Saturday, December 4, 2010

Fear and Survival

Fear and Time:
On A Friday night, I made it to through slush and a dimming light, to the Kootenay Lake ferry. It was late -- dark and snowing hard. I knew I would have a precarious fifty kilometre drive home. As I rode the ferry, I was reminded about something my sister had said on her last visit, how, every time she rode the ferry, she though about the terrfiying depths of black freezing water beneath her. My sister is the most fearless, intrepid, and amazing woman I know. She trains horses. She rides across country jumping over fences, up and down steep banks and in and out of water. She can walk up to the toughest and scariest horse in the world and make it behave. I was surprised to hear her say this but I understood. Kootenay Lake is big and deep; it has a reputation for eating boats of all sizes. I looked at the black snowy mountains and thought about the creatures there, and the combination of fear, adrenaline, and alertness that kept them alive. I thought about how all of us, human and non-human, ride an edge of awareness and fear, especially in the winter.
I had been teaching all day, my eyes were tired and sore, and I had already been held up on the highway because of an accident. As I drove off the ferry and up the steep hill, I realized he road was even worse than I thought it would be. Because of the thick blowing snow, I couldn’t actually see the highway. Instead, all I could was watch the dim fuzzy line of snowbank beside the right hand of the car. As long as I could see that snowbank, I could assume there was a road. I should have been terrified but as I set off up the hill and into the blackness, I felt an odd sort of exhilaration set in. Perhaps, I thought, it was a small particle of what adventure junkies and risk takers feel.
I had a long drive with a lot of time to think. I wondered if this combination of awareness, exhilaration and hyperalertness is what some people experience in battle. I thought, again, about the mountains above me and the many many inhabitants of those mountains; I wondered about their lives, their careful alertness, their constant awareness of risk, and survival.

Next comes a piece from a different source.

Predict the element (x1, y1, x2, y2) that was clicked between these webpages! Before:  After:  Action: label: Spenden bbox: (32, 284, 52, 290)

Did they feel like this all the time or was mine just a human moment?
I have always known that will and determination play a big part in survival. I have always known, since I was a small child, playing by myself in the mountains, riding crazy wild horses, climbing cliffs, that, in risky situations, I could make decisions to survive. I kept this awareness as an adult, I remember once, coming home from a long hike and having to traverse a section of steep hill in the dark. The darkness had come more swiftly than I was prepared for and I couldn’t see where I was going. I decided, very calmly and carefully, that I would feel every step, check every hold, that I would not slip and fall there in the dark and that I would make it home safely. And so I did.
I decided something similar on the way home in the snow. I knew the road. I would drive slowly. I would be alert and cautious and take no chances. It was almost exhilarating. I caught myself driving too fast as I got closer to home and had to make myself slow down. And I made it, came in the warm house, made myself tea, took a while to calm down and get to sleep.
Now, in the mornings, often at first light, the pair of coyotes that live next door are out hunting mice in the tall grass in the field below my house. The black flocks of coots huddle on the lake as the eagles hunt them. Winter, for some creatures, is a time of rest and recuperation, and for others, a time when the odds of surviving are sharpened. Every morning, I silently say hello and send respect to these coyotes, savvy, alert, and secure in their coyote world.
At night, I draw the drapes against the dark, the snow, and the cold. I go to bed under a huddle of quilts. I send my thoughts out to the coyotes in their den, the ravens in their tall trees, the eagles, the coots on the black water, the queen wasps sleeping in the cracks of the logs of my house, the frogs buried in mud, the sleeping bears, all of us, surviving, alert, aware, on edge, but not fearful. This isn’t fear but its opposite, this is calm, alert awareness. The world is not a fearful place but neither is it an easy place. Joy and tragedy, exhilaration and terror, we all ride them, together, on a thin and icy edge.